Dataset entries
-.-.-
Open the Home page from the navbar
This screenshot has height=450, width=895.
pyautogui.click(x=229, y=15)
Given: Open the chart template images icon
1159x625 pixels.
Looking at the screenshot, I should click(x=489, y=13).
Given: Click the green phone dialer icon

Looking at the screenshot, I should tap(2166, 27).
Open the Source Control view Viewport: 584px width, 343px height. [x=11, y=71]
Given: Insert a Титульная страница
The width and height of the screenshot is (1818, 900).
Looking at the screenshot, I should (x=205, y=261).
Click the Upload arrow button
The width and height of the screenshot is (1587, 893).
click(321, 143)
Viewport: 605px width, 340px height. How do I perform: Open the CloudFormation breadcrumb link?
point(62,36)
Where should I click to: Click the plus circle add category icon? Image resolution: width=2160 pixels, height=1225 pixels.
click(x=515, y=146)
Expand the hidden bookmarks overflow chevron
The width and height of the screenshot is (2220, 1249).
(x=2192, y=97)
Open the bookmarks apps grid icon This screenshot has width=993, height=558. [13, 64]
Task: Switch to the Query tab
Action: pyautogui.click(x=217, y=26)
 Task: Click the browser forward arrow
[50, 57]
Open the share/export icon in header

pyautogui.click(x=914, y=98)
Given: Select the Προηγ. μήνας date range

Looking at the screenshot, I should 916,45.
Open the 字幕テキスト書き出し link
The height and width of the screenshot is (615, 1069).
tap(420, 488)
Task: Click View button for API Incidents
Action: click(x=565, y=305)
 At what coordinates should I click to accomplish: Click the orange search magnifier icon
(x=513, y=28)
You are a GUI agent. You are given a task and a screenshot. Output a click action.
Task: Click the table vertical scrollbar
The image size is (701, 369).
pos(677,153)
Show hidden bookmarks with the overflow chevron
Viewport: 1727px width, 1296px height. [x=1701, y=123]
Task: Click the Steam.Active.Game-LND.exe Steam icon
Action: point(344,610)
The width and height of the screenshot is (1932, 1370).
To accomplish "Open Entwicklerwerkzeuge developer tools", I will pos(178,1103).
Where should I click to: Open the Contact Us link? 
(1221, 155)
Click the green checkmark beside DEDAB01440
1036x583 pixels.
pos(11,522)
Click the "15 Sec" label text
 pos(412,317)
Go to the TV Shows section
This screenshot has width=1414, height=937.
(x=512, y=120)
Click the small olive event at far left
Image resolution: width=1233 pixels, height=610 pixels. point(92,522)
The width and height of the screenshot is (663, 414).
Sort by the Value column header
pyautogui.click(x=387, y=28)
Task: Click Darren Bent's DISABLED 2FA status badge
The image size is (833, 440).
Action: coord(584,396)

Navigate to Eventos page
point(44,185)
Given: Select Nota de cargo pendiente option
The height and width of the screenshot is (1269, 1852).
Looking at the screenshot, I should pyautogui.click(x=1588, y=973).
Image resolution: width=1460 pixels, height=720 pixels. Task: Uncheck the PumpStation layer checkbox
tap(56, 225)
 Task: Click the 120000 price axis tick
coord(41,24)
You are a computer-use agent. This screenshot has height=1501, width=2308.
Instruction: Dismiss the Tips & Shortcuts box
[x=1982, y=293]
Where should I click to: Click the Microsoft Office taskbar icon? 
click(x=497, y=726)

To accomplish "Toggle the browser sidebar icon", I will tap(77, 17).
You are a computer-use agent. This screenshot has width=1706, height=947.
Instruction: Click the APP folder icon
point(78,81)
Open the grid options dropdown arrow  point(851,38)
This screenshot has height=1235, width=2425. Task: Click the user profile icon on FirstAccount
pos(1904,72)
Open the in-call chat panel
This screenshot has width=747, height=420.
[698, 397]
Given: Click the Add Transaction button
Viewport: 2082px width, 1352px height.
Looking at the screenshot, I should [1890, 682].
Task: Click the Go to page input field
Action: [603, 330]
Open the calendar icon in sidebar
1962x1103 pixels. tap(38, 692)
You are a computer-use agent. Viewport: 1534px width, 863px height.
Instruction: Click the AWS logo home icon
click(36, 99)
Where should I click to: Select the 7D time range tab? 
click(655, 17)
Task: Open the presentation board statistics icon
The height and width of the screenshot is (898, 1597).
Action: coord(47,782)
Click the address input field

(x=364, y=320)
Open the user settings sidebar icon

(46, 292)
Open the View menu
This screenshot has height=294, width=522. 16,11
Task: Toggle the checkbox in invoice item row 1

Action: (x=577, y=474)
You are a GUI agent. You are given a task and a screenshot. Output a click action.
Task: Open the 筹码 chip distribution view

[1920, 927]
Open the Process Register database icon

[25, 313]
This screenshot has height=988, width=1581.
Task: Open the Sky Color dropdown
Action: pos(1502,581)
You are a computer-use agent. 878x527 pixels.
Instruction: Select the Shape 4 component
-.-.-
ACTIVITY -
Only an exact copy of the data above will do.

FINAL ANSWER -
Open the Home page from the navbar
This screenshot has height=450, width=895.
pyautogui.click(x=229, y=15)
Given: Open the chart template images icon
1159x625 pixels.
Looking at the screenshot, I should click(x=489, y=13).
Given: Click the green phone dialer icon

Looking at the screenshot, I should tap(2166, 27).
Open the Source Control view Viewport: 584px width, 343px height. [x=11, y=71]
Given: Insert a Титульная страница
The width and height of the screenshot is (1818, 900).
Looking at the screenshot, I should (x=205, y=261).
Click the Upload arrow button
The width and height of the screenshot is (1587, 893).
click(321, 143)
Viewport: 605px width, 340px height. How do I perform: Open the CloudFormation breadcrumb link?
point(62,36)
Where should I click to: Click the plus circle add category icon? Image resolution: width=2160 pixels, height=1225 pixels.
click(x=515, y=146)
Expand the hidden bookmarks overflow chevron
The width and height of the screenshot is (2220, 1249).
(x=2192, y=97)
Open the bookmarks apps grid icon This screenshot has width=993, height=558. [13, 64]
Task: Switch to the Query tab
Action: pyautogui.click(x=217, y=26)
 Task: Click the browser forward arrow
[50, 57]
Open the share/export icon in header

pyautogui.click(x=914, y=98)
Given: Select the Προηγ. μήνας date range

Looking at the screenshot, I should 916,45.
Open the 字幕テキスト書き出し link
The height and width of the screenshot is (615, 1069).
tap(420, 488)
Task: Click View button for API Incidents
Action: click(x=565, y=305)
 At what coordinates should I click to accomplish: Click the orange search magnifier icon
(x=513, y=28)
You are a GUI agent. You are given a task and a screenshot. Output a click action.
Task: Click the table vertical scrollbar
The image size is (701, 369).
pos(677,153)
Show hidden bookmarks with the overflow chevron
Viewport: 1727px width, 1296px height. [x=1701, y=123]
Task: Click the Steam.Active.Game-LND.exe Steam icon
Action: point(344,610)
The width and height of the screenshot is (1932, 1370).
To accomplish "Open Entwicklerwerkzeuge developer tools", I will pos(178,1103).
Where should I click to: Open the Contact Us link? 
(1221, 155)
Click the green checkmark beside DEDAB01440
1036x583 pixels.
pos(11,522)
Click the "15 Sec" label text
 pos(412,317)
Go to the TV Shows section
This screenshot has width=1414, height=937.
(x=512, y=120)
Click the small olive event at far left
Image resolution: width=1233 pixels, height=610 pixels. point(92,522)
The width and height of the screenshot is (663, 414).
Sort by the Value column header
pyautogui.click(x=387, y=28)
Task: Click Darren Bent's DISABLED 2FA status badge
The image size is (833, 440).
Action: coord(584,396)

Navigate to Eventos page
point(44,185)
Given: Select Nota de cargo pendiente option
The height and width of the screenshot is (1269, 1852).
Looking at the screenshot, I should pyautogui.click(x=1588, y=973).
Image resolution: width=1460 pixels, height=720 pixels. Task: Uncheck the PumpStation layer checkbox
tap(56, 225)
 Task: Click the 120000 price axis tick
coord(41,24)
You are a computer-use agent. This screenshot has height=1501, width=2308.
Instruction: Dismiss the Tips & Shortcuts box
[x=1982, y=293]
Where should I click to: Click the Microsoft Office taskbar icon? 
click(x=497, y=726)

To accomplish "Toggle the browser sidebar icon", I will tap(77, 17).
You are a computer-use agent. This screenshot has width=1706, height=947.
Instruction: Click the APP folder icon
point(78,81)
Open the grid options dropdown arrow  point(851,38)
This screenshot has height=1235, width=2425. Task: Click the user profile icon on FirstAccount
pos(1904,72)
Open the in-call chat panel
This screenshot has width=747, height=420.
[698, 397]
Given: Click the Add Transaction button
Viewport: 2082px width, 1352px height.
Looking at the screenshot, I should [1890, 682].
Task: Click the Go to page input field
Action: [603, 330]
Open the calendar icon in sidebar
1962x1103 pixels. tap(38, 692)
You are a computer-use agent. Viewport: 1534px width, 863px height.
Instruction: Click the AWS logo home icon
click(36, 99)
Where should I click to: Select the 7D time range tab? 
click(655, 17)
Task: Open the presentation board statistics icon
The height and width of the screenshot is (898, 1597).
Action: coord(47,782)
Click the address input field

(x=364, y=320)
Open the user settings sidebar icon

(46, 292)
Open the View menu
This screenshot has height=294, width=522. 16,11
Task: Toggle the checkbox in invoice item row 1

Action: (x=577, y=474)
You are a GUI agent. You are given a task and a screenshot. Output a click action.
Task: Open the 筹码 chip distribution view

[1920, 927]
Open the Process Register database icon

[25, 313]
This screenshot has height=988, width=1581.
Task: Open the Sky Color dropdown
Action: pos(1502,581)
You are a computer-use agent. 878x527 pixels.
Instruction: Select the Shape 4 component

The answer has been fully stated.